## Exercise
Each line of the entries below that holds "will" is needed, copied in full.

┌──

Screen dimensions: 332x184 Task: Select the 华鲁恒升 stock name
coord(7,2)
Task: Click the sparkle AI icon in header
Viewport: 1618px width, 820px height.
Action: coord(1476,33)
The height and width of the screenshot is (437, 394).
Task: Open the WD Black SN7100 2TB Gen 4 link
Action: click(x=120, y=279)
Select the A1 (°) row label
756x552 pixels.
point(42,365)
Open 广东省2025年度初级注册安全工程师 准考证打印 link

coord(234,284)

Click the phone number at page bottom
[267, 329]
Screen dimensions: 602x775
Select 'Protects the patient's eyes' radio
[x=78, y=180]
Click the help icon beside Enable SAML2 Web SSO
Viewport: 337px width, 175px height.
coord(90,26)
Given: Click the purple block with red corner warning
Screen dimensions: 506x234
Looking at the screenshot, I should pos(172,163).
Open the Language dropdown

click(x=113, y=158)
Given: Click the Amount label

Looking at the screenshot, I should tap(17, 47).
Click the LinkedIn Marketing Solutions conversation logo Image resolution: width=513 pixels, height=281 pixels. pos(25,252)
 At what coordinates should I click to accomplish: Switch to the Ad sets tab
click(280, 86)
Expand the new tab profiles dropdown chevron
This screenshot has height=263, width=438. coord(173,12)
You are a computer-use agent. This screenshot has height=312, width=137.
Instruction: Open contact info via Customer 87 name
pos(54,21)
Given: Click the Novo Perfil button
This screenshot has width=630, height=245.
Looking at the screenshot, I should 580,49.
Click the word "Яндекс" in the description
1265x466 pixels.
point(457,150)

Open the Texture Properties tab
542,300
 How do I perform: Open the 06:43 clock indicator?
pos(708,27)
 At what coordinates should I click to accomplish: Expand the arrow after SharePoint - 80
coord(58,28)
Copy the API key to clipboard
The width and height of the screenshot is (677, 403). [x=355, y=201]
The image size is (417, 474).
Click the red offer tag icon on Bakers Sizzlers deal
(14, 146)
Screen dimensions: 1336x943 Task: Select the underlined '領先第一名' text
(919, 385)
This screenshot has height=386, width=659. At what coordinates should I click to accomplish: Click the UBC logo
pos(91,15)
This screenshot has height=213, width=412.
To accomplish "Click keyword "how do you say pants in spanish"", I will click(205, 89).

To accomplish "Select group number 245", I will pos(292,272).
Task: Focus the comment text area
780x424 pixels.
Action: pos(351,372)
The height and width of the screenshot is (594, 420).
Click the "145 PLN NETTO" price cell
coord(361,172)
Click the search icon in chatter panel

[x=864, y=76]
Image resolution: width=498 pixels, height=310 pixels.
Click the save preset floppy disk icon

└──

## Solution
To accomplish "Click keyword "how do you say pants in spanish"", I will click(205, 89).
To accomplish "Select group number 245", I will pos(292,272).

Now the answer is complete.